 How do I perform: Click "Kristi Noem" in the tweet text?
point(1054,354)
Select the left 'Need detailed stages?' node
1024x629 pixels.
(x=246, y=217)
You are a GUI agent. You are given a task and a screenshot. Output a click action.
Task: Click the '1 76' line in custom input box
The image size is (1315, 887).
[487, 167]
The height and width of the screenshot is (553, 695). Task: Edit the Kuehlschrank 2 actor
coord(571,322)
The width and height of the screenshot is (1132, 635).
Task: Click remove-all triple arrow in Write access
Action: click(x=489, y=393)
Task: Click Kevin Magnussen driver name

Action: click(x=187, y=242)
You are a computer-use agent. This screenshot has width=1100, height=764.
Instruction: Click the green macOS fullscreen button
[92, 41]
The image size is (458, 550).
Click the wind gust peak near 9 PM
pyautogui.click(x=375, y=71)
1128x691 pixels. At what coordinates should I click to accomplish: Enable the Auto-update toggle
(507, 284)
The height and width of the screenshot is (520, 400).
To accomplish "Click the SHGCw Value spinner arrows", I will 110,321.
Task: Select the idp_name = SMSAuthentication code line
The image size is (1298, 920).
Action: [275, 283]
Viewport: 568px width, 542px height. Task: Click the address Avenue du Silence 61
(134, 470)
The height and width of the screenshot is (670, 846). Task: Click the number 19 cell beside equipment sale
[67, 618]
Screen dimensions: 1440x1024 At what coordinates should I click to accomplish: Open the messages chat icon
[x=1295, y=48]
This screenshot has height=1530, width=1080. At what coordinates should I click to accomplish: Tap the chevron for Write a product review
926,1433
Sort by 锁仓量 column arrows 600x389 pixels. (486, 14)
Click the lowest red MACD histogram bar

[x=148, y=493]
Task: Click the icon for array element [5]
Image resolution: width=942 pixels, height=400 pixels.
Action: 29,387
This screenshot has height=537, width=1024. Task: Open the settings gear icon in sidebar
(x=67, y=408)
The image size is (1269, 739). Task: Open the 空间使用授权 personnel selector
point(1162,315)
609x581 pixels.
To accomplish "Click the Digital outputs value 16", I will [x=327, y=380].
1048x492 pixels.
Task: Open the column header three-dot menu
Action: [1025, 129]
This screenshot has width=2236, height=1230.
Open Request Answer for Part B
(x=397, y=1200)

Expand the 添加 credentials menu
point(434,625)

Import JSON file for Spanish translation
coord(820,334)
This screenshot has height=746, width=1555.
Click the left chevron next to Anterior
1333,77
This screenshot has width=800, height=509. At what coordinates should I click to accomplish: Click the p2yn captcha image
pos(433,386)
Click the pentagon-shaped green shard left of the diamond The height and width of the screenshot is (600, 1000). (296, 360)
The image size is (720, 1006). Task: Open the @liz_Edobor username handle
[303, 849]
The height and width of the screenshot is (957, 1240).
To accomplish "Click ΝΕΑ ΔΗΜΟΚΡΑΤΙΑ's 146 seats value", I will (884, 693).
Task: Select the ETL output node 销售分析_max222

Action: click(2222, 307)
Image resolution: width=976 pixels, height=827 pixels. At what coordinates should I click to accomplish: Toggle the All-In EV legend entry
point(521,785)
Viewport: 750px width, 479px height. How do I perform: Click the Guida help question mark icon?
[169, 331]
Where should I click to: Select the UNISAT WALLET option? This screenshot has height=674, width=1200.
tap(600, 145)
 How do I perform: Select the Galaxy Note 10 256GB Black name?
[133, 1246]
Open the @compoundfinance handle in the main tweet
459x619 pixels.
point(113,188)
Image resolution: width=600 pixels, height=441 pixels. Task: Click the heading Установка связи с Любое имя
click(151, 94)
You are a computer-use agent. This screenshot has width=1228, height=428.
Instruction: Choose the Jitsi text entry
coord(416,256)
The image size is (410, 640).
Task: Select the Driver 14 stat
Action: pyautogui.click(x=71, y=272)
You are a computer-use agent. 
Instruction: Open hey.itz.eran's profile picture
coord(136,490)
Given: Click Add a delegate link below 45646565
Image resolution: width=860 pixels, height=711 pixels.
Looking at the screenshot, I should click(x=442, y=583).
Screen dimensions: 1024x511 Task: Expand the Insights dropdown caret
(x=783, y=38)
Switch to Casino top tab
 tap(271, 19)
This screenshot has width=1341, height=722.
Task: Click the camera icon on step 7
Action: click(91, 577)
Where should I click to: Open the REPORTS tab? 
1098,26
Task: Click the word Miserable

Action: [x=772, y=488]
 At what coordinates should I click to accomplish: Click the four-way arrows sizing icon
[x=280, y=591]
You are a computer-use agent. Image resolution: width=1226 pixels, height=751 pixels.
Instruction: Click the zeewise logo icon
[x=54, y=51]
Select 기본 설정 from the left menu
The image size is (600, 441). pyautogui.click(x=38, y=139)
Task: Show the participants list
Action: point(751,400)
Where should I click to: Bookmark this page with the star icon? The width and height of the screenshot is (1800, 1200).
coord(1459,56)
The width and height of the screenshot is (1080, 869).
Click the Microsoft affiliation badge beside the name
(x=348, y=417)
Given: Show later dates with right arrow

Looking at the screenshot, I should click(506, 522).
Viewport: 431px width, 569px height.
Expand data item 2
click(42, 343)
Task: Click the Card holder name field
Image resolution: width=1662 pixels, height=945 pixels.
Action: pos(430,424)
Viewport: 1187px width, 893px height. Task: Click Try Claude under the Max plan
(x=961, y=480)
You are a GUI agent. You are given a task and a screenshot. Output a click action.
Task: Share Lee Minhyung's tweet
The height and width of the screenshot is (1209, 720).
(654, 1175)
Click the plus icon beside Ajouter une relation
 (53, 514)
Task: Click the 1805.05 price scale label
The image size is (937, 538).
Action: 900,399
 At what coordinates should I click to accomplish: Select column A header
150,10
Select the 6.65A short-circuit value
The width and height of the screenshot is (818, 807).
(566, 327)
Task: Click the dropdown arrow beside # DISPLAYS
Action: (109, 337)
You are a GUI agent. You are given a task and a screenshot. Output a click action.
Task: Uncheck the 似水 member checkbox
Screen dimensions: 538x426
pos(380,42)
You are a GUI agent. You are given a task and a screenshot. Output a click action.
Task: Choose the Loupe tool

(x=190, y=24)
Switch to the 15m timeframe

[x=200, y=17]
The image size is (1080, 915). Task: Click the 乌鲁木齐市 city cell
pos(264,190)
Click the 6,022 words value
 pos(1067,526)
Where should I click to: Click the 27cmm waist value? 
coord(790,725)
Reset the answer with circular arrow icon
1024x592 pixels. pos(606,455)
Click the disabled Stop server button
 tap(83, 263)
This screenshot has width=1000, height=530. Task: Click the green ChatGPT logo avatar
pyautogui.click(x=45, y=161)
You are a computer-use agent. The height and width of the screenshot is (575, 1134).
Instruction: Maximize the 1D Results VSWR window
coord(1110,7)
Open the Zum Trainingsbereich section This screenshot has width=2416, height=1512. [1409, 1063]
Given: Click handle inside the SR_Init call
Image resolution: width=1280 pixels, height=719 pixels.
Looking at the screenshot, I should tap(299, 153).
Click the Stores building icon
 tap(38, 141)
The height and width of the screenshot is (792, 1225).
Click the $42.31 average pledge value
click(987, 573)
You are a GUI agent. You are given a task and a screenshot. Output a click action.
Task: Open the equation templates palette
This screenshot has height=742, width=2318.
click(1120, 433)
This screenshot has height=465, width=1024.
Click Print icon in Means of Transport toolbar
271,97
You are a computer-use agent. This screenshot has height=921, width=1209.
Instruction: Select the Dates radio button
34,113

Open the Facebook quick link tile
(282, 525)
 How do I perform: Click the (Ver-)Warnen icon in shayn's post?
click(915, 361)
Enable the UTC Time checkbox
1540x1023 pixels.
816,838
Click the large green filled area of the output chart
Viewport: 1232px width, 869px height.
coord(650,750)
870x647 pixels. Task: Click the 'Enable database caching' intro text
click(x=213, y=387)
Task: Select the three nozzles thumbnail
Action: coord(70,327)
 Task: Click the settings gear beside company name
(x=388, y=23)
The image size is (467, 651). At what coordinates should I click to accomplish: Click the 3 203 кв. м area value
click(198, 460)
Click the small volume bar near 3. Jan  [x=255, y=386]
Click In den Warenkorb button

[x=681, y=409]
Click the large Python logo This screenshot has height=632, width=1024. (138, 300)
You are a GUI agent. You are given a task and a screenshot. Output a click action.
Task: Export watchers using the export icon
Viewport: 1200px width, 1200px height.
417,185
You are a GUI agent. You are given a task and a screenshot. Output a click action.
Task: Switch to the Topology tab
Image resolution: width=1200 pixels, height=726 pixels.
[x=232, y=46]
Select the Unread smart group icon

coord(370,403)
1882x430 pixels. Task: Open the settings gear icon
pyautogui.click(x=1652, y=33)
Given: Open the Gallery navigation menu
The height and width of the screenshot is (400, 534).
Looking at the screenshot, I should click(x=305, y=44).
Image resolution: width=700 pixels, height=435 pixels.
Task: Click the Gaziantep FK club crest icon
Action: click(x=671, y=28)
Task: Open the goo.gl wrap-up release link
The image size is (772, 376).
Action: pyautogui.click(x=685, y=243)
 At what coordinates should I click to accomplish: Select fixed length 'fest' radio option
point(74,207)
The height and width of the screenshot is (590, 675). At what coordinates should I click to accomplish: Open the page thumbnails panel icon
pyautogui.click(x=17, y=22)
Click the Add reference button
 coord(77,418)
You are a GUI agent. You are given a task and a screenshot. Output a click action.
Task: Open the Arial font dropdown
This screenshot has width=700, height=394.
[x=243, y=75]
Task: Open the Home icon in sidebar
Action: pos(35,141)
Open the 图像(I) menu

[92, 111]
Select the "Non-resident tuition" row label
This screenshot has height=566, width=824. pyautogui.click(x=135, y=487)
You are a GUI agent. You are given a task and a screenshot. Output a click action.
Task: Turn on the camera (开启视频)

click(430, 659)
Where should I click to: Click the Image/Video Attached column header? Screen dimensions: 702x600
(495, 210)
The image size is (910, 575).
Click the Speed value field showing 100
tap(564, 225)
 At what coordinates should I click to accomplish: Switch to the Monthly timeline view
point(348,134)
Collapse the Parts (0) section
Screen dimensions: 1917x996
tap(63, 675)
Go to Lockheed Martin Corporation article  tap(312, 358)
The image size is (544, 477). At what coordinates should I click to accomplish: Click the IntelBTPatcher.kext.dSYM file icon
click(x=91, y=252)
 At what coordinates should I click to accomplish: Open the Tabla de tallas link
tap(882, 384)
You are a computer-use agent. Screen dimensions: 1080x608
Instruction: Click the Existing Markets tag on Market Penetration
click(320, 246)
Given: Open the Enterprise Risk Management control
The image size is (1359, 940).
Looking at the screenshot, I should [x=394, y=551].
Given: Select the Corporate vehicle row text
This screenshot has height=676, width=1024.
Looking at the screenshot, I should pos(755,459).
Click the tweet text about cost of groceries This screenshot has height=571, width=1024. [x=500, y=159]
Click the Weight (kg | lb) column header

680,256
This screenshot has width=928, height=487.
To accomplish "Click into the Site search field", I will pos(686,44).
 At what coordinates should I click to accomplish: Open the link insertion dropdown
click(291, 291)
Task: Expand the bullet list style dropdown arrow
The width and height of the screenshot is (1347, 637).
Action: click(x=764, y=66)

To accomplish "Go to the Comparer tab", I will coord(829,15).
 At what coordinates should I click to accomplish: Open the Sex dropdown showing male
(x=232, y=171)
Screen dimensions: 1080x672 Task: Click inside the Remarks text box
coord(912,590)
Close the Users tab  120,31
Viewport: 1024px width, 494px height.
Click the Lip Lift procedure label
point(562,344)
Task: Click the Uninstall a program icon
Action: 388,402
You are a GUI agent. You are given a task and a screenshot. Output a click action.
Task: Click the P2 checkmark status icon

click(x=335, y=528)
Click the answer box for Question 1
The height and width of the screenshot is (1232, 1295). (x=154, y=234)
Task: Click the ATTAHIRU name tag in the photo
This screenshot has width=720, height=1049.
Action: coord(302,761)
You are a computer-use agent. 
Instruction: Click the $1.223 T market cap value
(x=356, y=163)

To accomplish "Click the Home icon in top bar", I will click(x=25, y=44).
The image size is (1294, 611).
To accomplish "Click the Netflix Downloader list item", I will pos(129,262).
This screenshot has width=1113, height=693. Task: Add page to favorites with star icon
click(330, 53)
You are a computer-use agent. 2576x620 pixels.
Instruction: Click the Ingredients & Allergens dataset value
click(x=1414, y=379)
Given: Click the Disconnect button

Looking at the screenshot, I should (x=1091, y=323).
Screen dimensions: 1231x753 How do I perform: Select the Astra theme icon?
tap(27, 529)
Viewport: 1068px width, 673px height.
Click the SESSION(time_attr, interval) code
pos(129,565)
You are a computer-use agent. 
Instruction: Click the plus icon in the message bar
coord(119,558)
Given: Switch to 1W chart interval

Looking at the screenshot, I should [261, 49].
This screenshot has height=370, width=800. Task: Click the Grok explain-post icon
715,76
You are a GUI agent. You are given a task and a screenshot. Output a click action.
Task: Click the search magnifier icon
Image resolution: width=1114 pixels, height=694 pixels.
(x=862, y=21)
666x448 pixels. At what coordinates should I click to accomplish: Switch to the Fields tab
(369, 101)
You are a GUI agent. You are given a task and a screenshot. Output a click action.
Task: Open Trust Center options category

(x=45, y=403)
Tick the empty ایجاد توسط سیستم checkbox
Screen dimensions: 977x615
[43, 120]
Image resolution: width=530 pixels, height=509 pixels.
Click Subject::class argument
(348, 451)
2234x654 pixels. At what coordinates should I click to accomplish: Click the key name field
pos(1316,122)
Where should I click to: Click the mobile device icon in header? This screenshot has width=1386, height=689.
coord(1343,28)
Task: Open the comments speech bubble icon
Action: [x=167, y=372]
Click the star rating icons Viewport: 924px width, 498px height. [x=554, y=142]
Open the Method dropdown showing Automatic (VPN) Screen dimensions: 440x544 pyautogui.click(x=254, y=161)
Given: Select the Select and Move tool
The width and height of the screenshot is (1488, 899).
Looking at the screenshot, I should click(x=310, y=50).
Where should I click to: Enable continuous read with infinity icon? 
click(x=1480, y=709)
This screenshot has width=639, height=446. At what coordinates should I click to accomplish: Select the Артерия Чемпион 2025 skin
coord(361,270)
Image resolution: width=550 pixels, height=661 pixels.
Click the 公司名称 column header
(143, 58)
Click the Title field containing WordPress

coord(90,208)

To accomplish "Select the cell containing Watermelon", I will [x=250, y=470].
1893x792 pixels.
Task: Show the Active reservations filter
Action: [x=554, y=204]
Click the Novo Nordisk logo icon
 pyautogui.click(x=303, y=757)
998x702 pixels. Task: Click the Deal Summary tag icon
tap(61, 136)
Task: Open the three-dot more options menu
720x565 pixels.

• • • •

Exercise details –
Return each line from the material that includes the string "computer".

Response –
You are a computer-use agent. This screenshot has width=1100, height=764.
You are a computer-use agent. This screenshot has width=1228, height=428.
You are a computer-use agent. 
You are a computer-use agent. Image resolution: width=1226 pixels, height=751 pixels.
You are a computer-use agent. The height and width of the screenshot is (575, 1134).
You are a computer-use agent. This screenshot has height=921, width=1209.
You are a computer-use agent. Screen dimensions: 1080x608
You are a computer-use agent. 
You are a computer-use agent. 2576x620 pixels.
You are a computer-use agent. 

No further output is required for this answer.